▶ [Task instructions]:
For the entries below, return the line holding "Given: Go to the Overlord tab" together with all lines after it, unchanged, and leave every picture out.

::::::

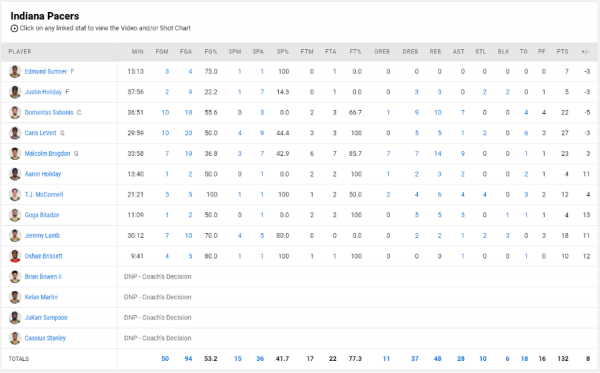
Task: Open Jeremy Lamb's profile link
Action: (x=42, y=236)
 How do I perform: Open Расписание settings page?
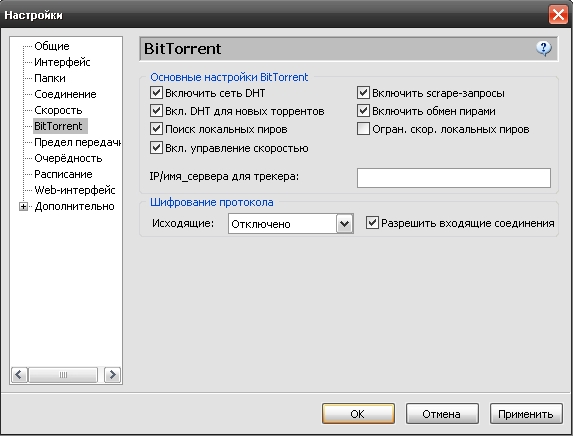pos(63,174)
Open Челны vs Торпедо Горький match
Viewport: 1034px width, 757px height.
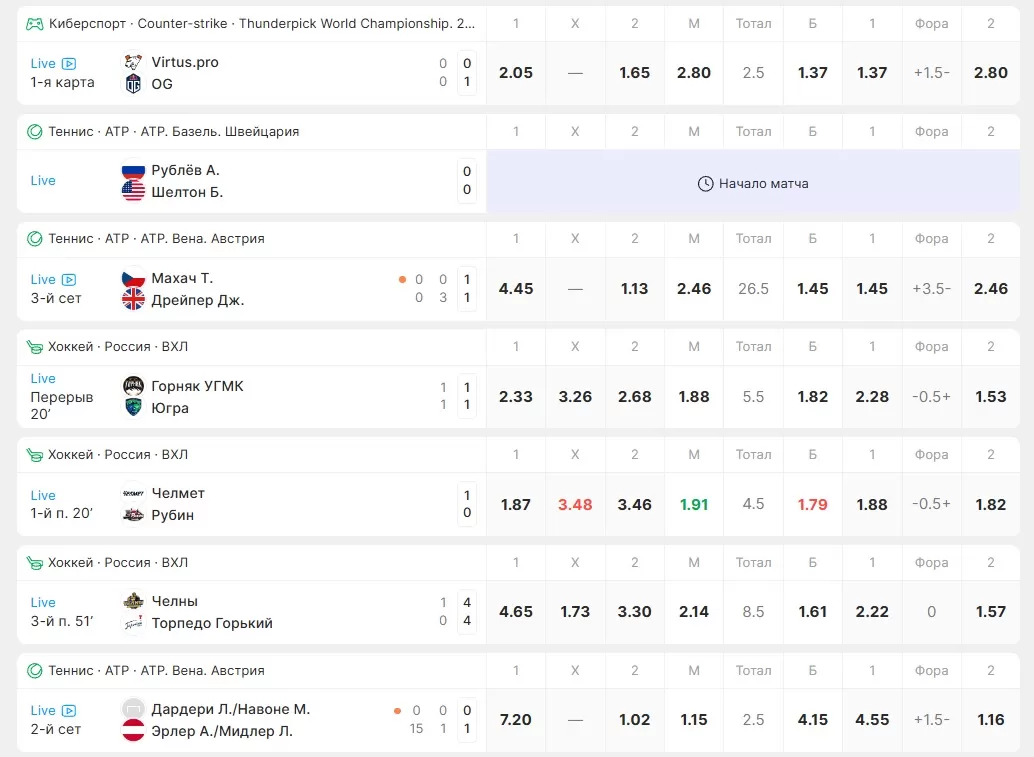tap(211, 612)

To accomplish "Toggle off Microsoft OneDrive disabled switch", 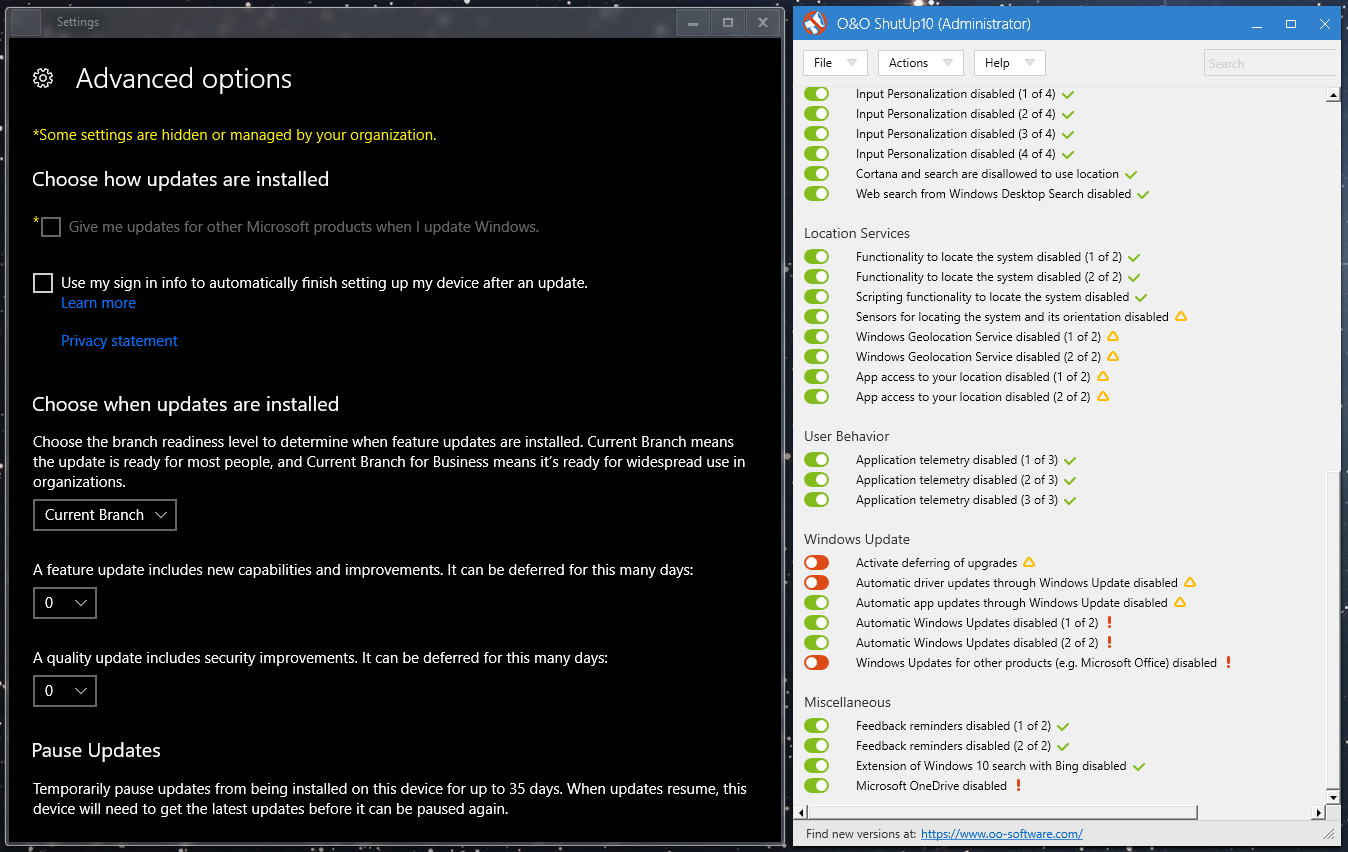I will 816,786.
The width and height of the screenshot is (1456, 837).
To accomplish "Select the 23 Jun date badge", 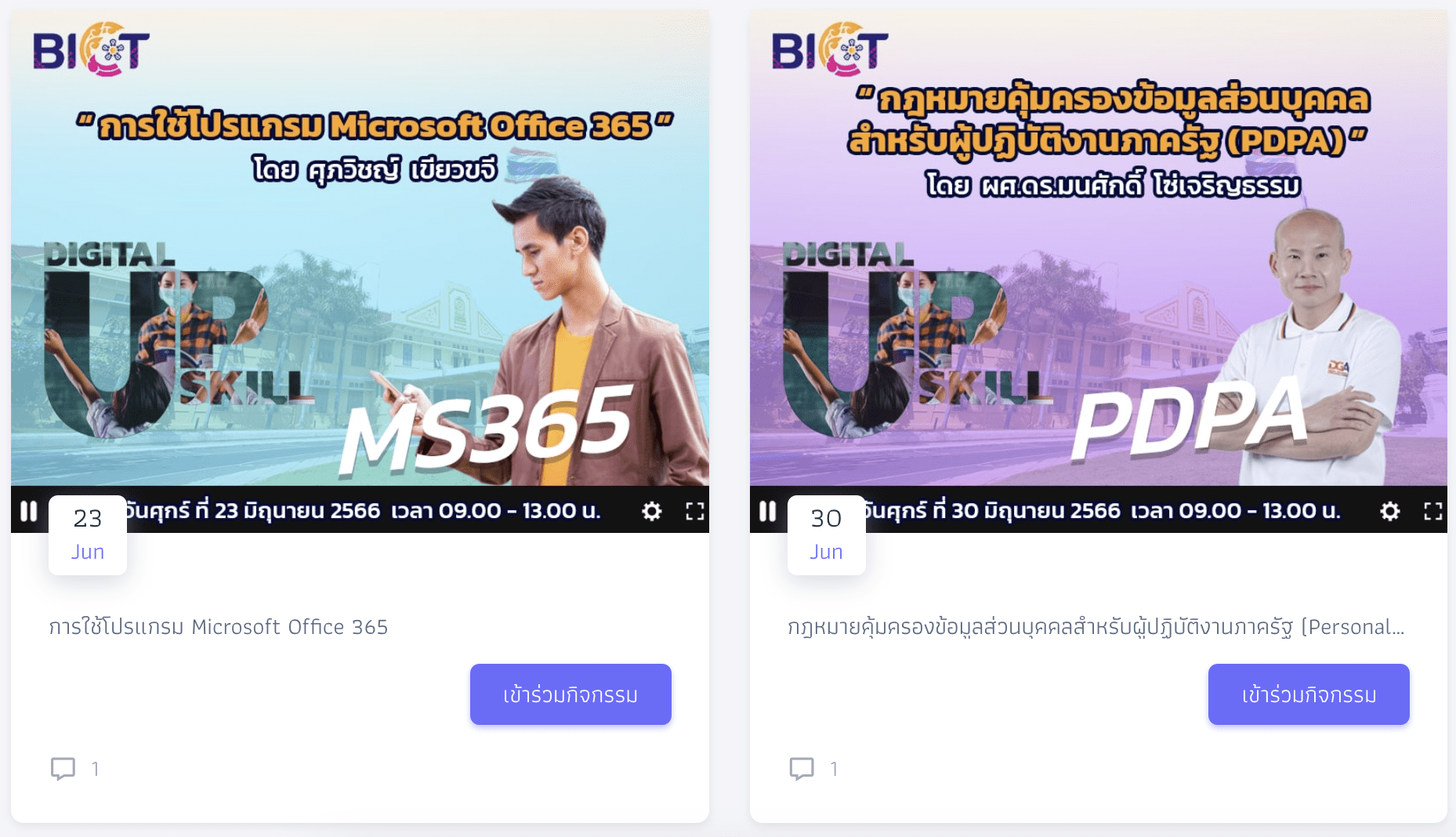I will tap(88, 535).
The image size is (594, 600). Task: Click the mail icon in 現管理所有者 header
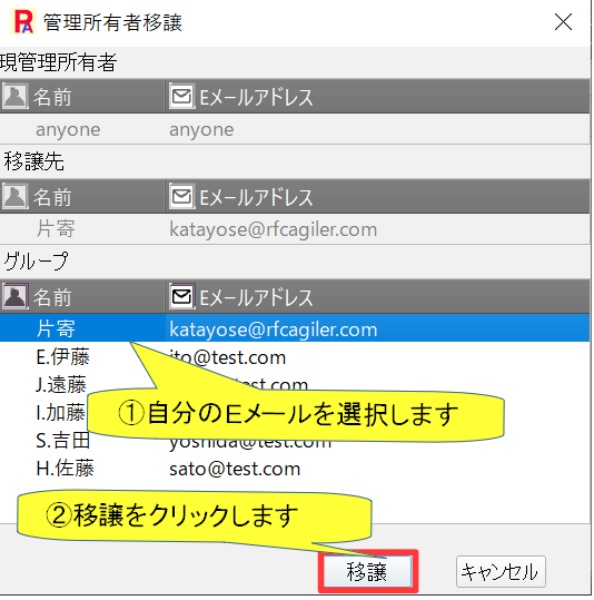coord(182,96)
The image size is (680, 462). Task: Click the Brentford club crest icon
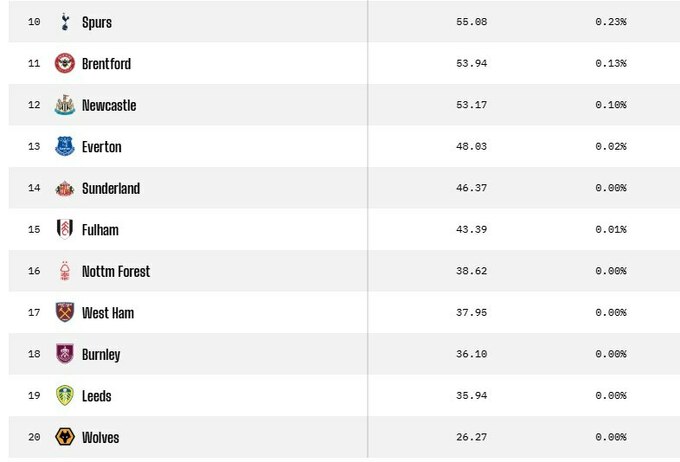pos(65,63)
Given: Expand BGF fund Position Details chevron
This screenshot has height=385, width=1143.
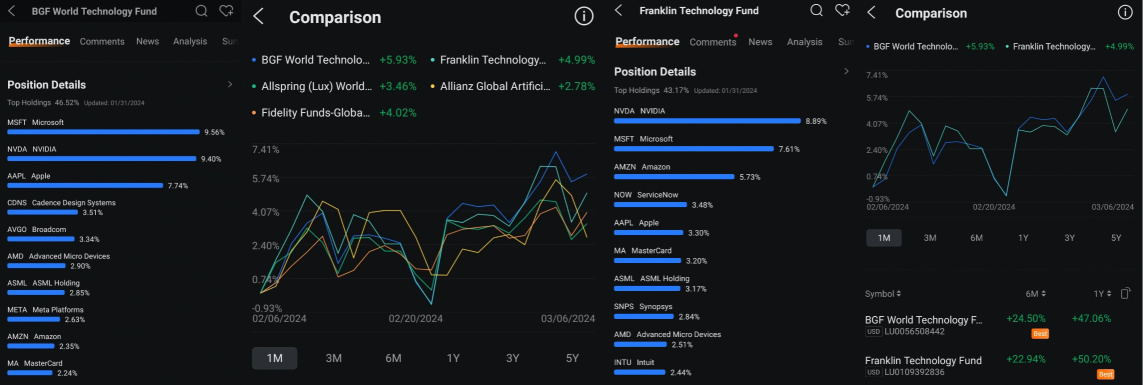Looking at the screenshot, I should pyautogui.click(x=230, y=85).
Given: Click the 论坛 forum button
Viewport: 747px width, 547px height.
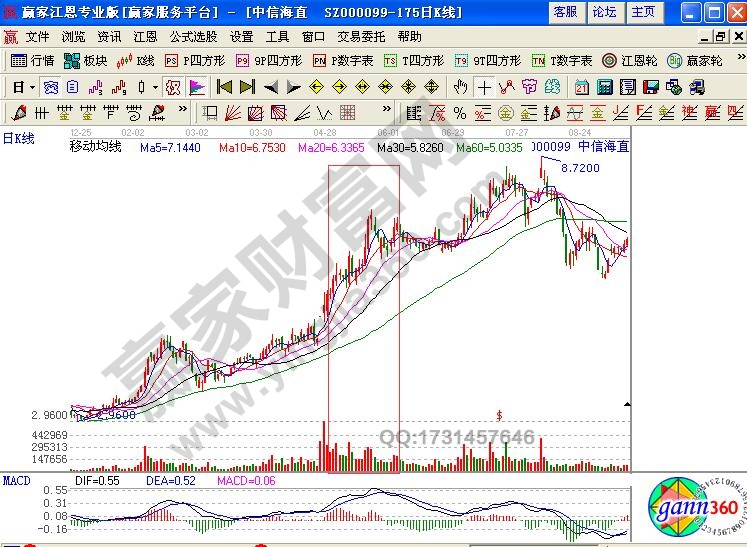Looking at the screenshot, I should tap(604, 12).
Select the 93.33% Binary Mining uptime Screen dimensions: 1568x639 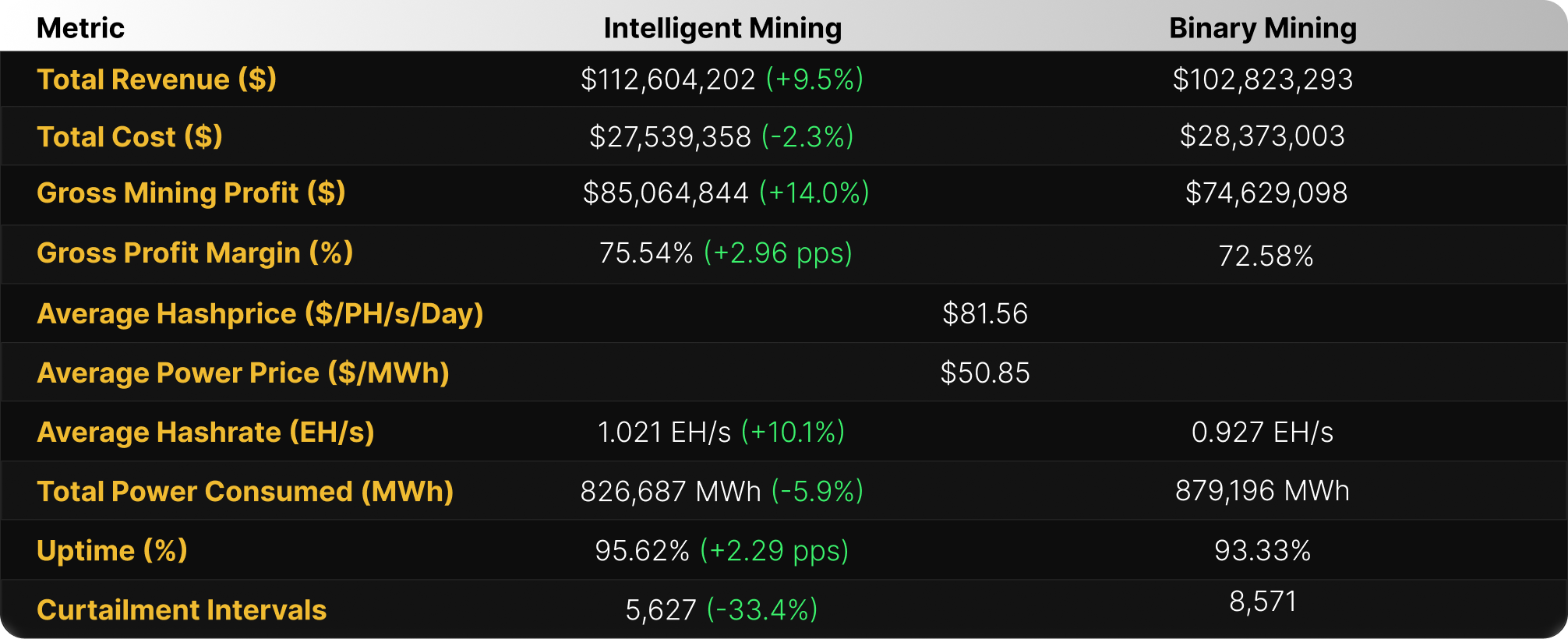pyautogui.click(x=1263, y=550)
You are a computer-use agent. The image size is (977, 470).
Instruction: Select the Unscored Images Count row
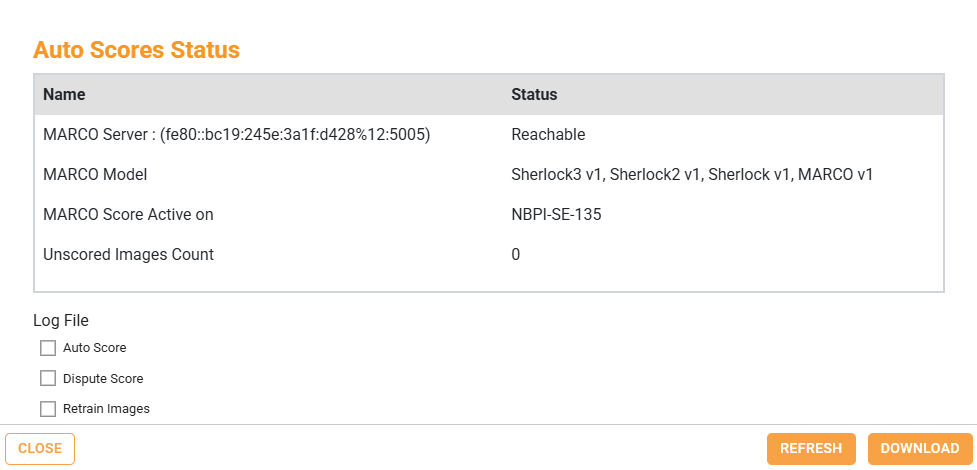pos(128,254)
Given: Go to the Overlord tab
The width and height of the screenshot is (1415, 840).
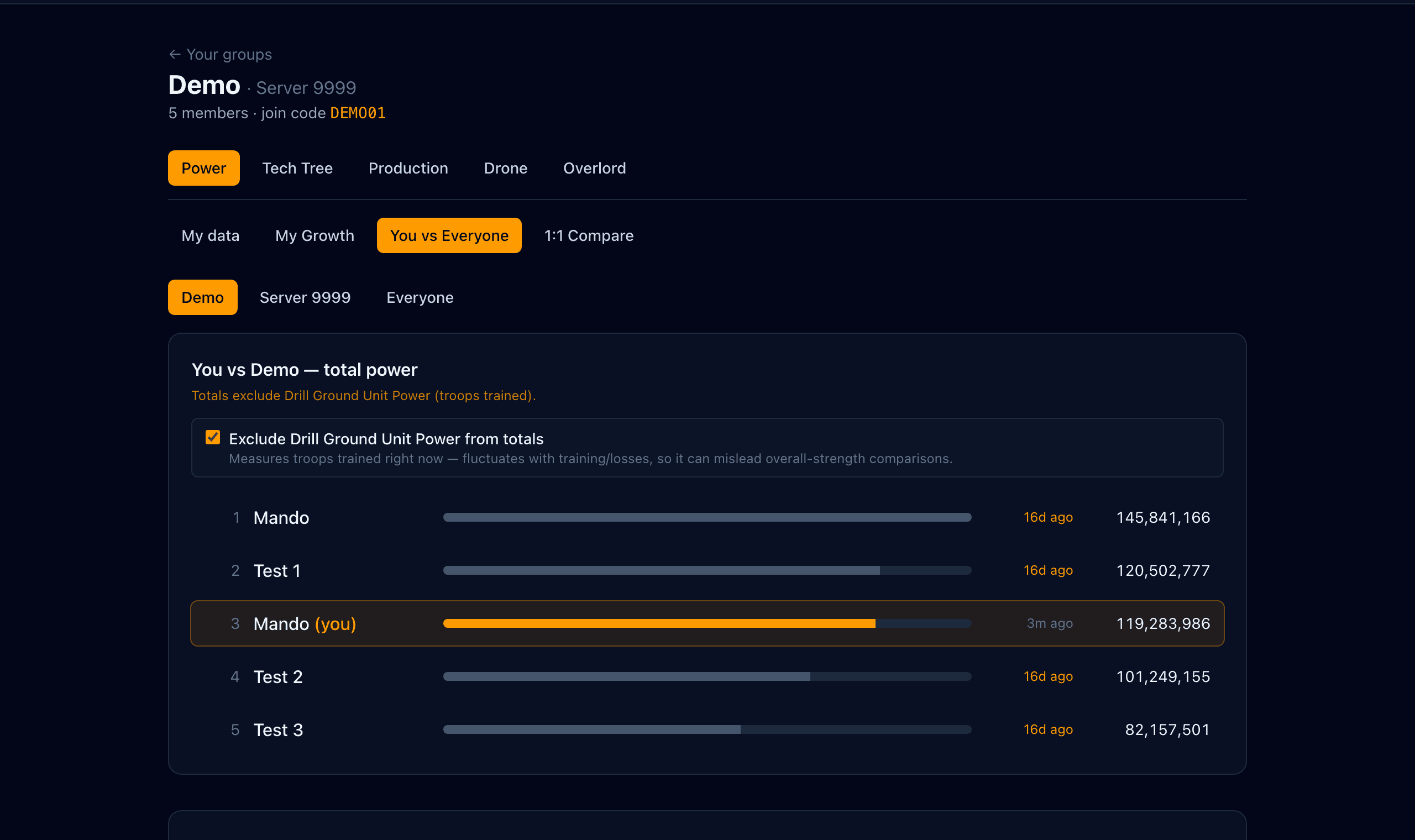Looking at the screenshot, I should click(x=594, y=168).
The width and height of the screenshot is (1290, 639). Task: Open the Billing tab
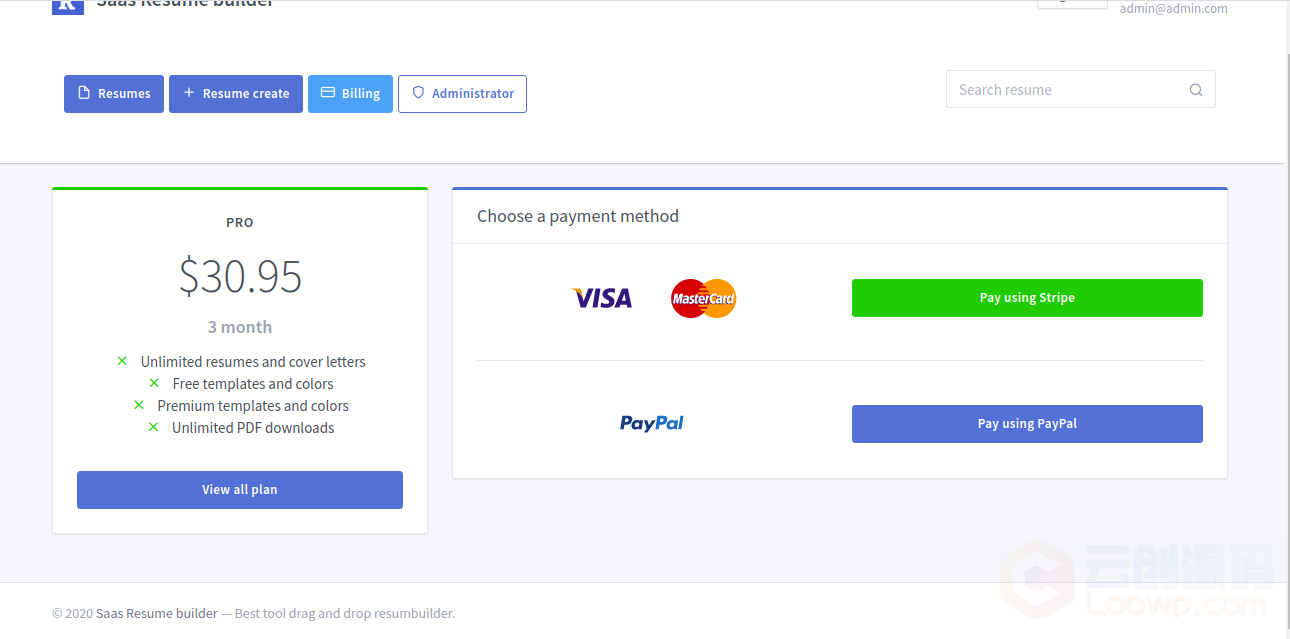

::::::

▶ [Solution for this exercise]:
Given: Go to the Overlord tab
The width and height of the screenshot is (1415, 840).
Looking at the screenshot, I should click(x=594, y=168).
The width and height of the screenshot is (1290, 639). Task: Open the Billing tab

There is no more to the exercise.